▶ ARTICLE
Cabin Fever catches up with a group of friends that rent a cabin in the woods for a wilderness getaway. Shortly after the fivesome arrives at their destination, they begin to notice strange goings on. A drifter shows up at the doorstep of their rental with a strange skin condition that begins to spread like wildfire.
This 2002 flick marks Eli Roth’s feature film directorial debut. In addition to directing, Roth also co-wrote and co-produced, so the now famed genre film director’s creative vision is apparent throughout all aspects of the feature. The script is primarily well written; it tells a mostly unique story and brings together an eclectic cast of characters. The only real problem with the scripting of Cabin Fever is that it devotes too much screen time to characters that probably should have been killed off early on in the film. It forces the audience to endure more than we would like of several throwaway characters.
Though it does give too much screen time to some of the wrong characters, the up side to that is the film’s unpredictability. It’s anyone’s guess as to who will survive and who will fall. Cabin Fever doesn’t really play by the rules. The character that one would assume to be the final girl won’t necessarily be the final girl and so forth.
The performances are mostly well played. Rider Strong from Boy Meets World is probably the biggest name in the film, so it’s clearly not a picture cast with big name actors. However, director Eli Roth coaxes solid performances out of his young cast. Roth, himself, makes a cameo appearance as a stoner skateboarder under the pseudonym David Kaufbird.

▶ ENTRIES SHOWN

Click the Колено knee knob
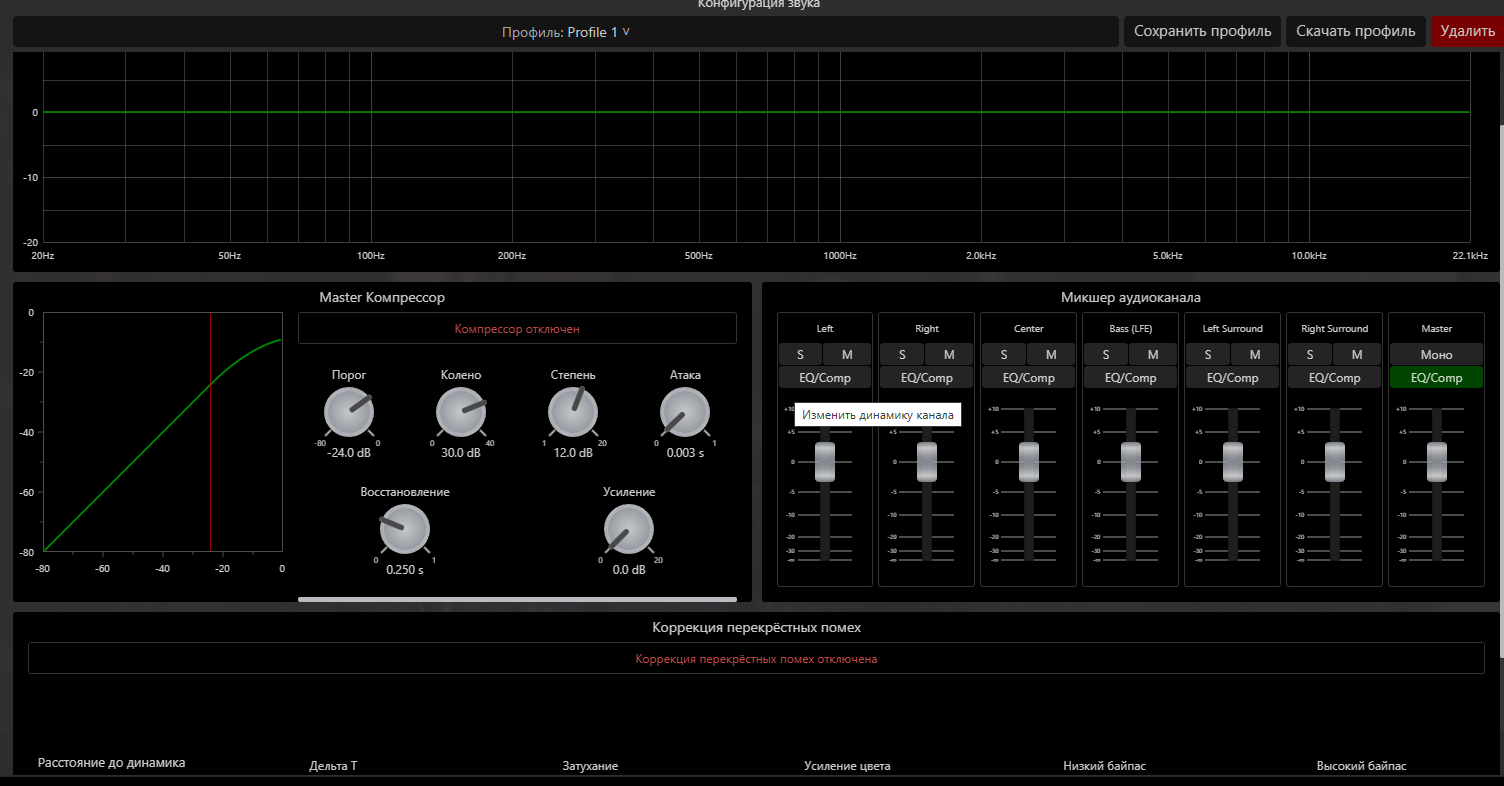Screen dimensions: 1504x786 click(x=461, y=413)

...

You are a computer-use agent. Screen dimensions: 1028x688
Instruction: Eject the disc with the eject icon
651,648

▶ PROBLEM REQUIREMENTS
Reproduce word for word the stretch of the Cabin Fever review from "The performances are" through "pseudonym David Kaufbird.".

▶ SOLUTION TO THE EXERCISE
The performances are mostly well played. Rider Strong from Boy Meets World is probably the biggest name in the film, so it’s clearly not a picture cast with big name actors. However, director Eli Roth coaxes solid performances out of his young cast. Roth, himself, makes a cameo appearance as a stoner skateboarder under the pseudonym David Kaufbird.